Большие и маленькие - Денис Гуцко 12 стр.


– Своди меня на могилу. Пожалуйста, пожалуйста.

"Спасибо, Лешенька. Легче. Лучше, наверное, так – выгореть в пустоту, но стать свободной. Легкой. Научиться жить проще. Где-то досочинить, где-то принять, как есть. Не обязательно горячо, может быть, и тепло. Тоже сгодится".

Дома Маша звонила клиентке: готова выйти на работу, сидеть с ребенком.

– Что делать, Тамара Борисовна, нужно себя содержать. Мужа больше нет. Муж не прокормит… Да. Спасибо, Тамара Борисовна. Если вы не против, я с понедельника. Как обычно? С восьми до четырех?

Билет взяла на самолет, хотя собиралась на поезд.

Уговорила Машу не провожать ее.

– Ну что ты будешь таскаться лишний раз? Тебе оно надо?

На самом деле хотелось поскорей остаться одной, поскорее оттолкнуться от сурового Машкиного берега.

Маша это поняла – и перестала настаивать.

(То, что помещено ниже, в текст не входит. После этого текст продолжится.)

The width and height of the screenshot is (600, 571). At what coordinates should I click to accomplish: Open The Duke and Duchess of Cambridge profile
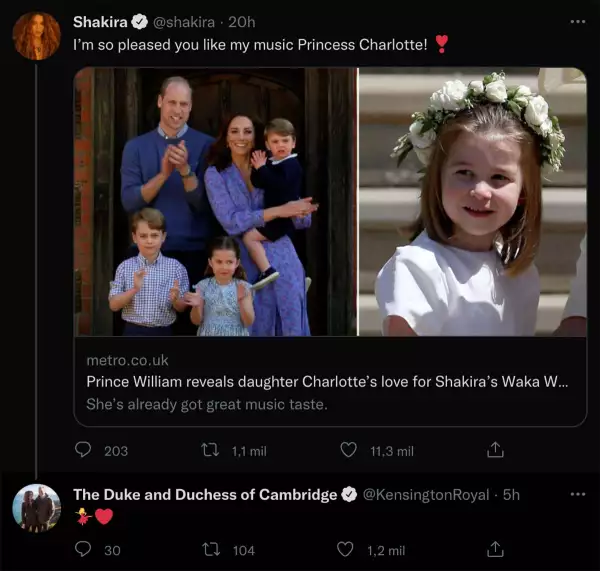[205, 495]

– Ну, езжай. Вещей немного.

Долгий, долго гаснущий взгляд. Прощалась с младшей сестрой. Как бы дальше ни повернулось – обе знали: все между ними заканчивалось. Все уже отдалилось и стало по-настоящему прошлым: книжки, прочитанные вместе, с фонариком за полночь, тайком от мамы… игра в секретики… взросление – сначала Машино – разделяющее, вдруг прочертившее между сестрами пустоты и провалы, потом – Люсино, побежавшее вдогонку: ах, вон оно что, и я теперь знаю, и я как ты… и даже взрослая, ровная нетребовательная дружба их – заканчивалась.

Больше ничего этого не будет.

Выезжала с первым автобусом, за четыре с лишним часа до рейса: "Чтобы не рисковать. Эти ваши пробки".

Посидели на дорожку. "Чудотворец Николай, освети путь мой неблизкий…" Маша перекрестила сестру, улыбнулась.

– Я буду звонить, и ты сама звони. Как только буду нужна… Ладно, Маш? Сразу… Хорошо? Маш? Договорились?

– Договорились.

Обнялись торопливо. Потом с Катей.

– Катюш, и ты, при первой необходимости, ладно? Обещаешь?

– Да.

Все, вырвалась.

Через пять минут она была в автобусе. Через час в аэропорту.

Табло, чемоданы, суета. Где-то там, по ту сторону от зоны досмотра – самолеты. Один из них взлетит и понесет ее отсюда.

Но нет, не получилось.

Не смогла.

"Напоследок, – твердила она себе в такси. – Напоследок. Так нужно".

Дом оказался недалеко от аэропорта.

Таксист помог вытащить сумку.

Баба Зоя – как положено, сидела на лавке.

Оксана открыла, удивленно посмотрела на сумку, на Люсю.

Она вошла и закрыла дверь.

– На секунду. Проститься.

– Проходи.

– Нет… я… Стой…

– Что?

Подошла вплотную, провела пальцами по ее губам. Оксана отпрянула испуганно к стене.

– Ты что?

Схватила, накрыла этот трепещущий, зовущий рот ладонью – вот так, смять, почувствовать его отзывчивую упругость.

"Леша так делал? Делал так? Потом расспрошу".

Пощипывает кожу – лопнул волдырь.

Оксана вырвалась. Скользнула в угол.

– Ты что? Перестань.

Испуг. Кровь прихлынула к скулам.

Красивая какая.

– Не перестану.

Дернула пояс халата, полы порхнули в стороны.

Наваждение не отпускало, выстукивало напористый ритм в висках. "Вот и хорошо. И хорошо. И пусть будет так, как нельзя. Пусть будет".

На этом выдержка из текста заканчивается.